* [Questão breve 1]: Transcreva, do texto sobre o julgamento no STJ, a passagem que começa em "Eduardo Martins, apontado" e vai até "de Albuquerque Lima.", inclusive.
* [Questão breve 2]: Diga se cada afirmação concorda com o trecho da fonte sobre o julgamento no STJ, respondendo sim ou não e citando literalmente as palavras do trecho que decidem: (a) o julgamento é conduzido pela 3ª Turma do STJ; (b) a reportagem "Negócio suspeito" foi publicada em dezembro de 2018; (c) Humberto Martins foi indicado ao STJ em 2006.

O ministro Humberto Martins elevou para 3 a 0 a favor de Gilmar Mendes (foto) o julgamento no Superior Tribunal de Justiça (STJ) sobre ação que o decano do Supremo Tribunal Federal (STF) move contra a revista IstoÉ, a jornalista Tabata Viapiana e o presidente da Associação Brasileira de Imprensa (ABI), Octávio Costa.
O julgamento é conduzido pela 3ª Turma do STJ. Agora, faltam apenas os votos de Nancy Andrighi e Paulo Dias de Moura Ribeiro, o que significa que já há maioria em favor de Gilmar.
Organizações que atuam para proteger a liberdade de imprensa no Brasil manifestaram preocupação com a “grave ameaça” a ela, em razão desse julgamento, cujo objeto é a reportagem “Negócio suspeito”, publicada em dezembro de 2017.
Diversas associações de imprensa publicaram notas sobre “o risco de um precedente de censura judicial contra jornalistas que atuam sem má-fé e em prol do interesse público”, além do “uso do sistema de Justiça por figuras públicas para intimidar repórteres e veículos de comunicação”.
Quem já votou a favor de Gilmar?
Terceiro voto a favor de Gilmar no caso — Daniela Teixeira e Ricardo Villas Bôas Cueva votaram da mesma forma—, Humberto Martins foi indicado por Lula ao STJ em 2006 e é pai de Eduardo Martins, indicado por Lula ao Tribunal Regional Federal da 1ª Região (TRF-1) em 2024.
Eduardo Martins, apontado em novembro de 2020 por Crusoé como “um fenômeno do filhotismo”, havia sido alvo em setembro daquele ano da Operação E$quema S, desdobramento da Lava Jato no Rio de Janeiro que também atingiu o advogado Caio Asfor Rocha, da família de Gilmar. Caio é casado com Tatiana, sobrinha da esposa do ministro do STF, Guiomar Mendes, e filha do empresário Francisco Feitosa de Albuquerque Lima.

* [Dados fornecidos]:

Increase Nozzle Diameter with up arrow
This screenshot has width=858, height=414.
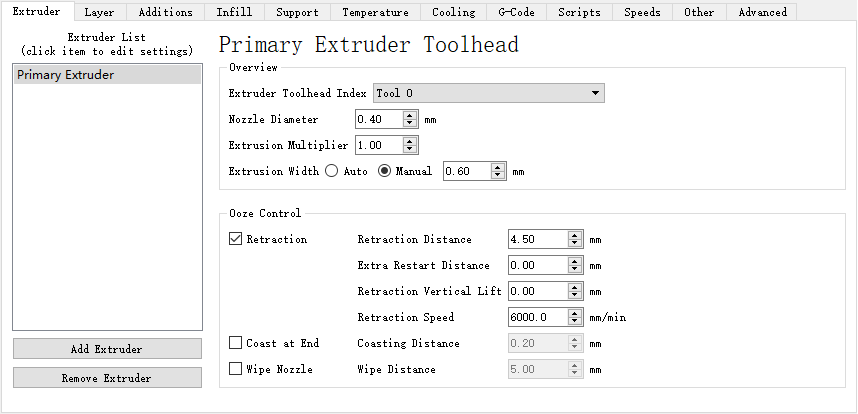tap(410, 115)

* [Resolução 1]:
Eduardo Martins, apontado em novembro de 2020 por Crusoé como “um fenômeno do filhotismo”, havia sido alvo em setembro daquele ano da Operação E$quema S, desdobramento da Lava Jato no Rio de Janeiro que também atingiu o advogado Caio Asfor Rocha, da família de Gilmar. Caio é casado com Tatiana, sobrinha da esposa do ministro do STF, Guiomar Mendes, e filha do empresário Francisco Feitosa de Albuquerque Lima.

* [Resolução 2]:
(a) Sim: "O julgamento é conduzido pela 3ª Turma do STJ."
(b) Não: "publicada em dezembro de 2017"
(c) Sim: "Humberto Martins foi indicado por Lula ao STJ em 2006"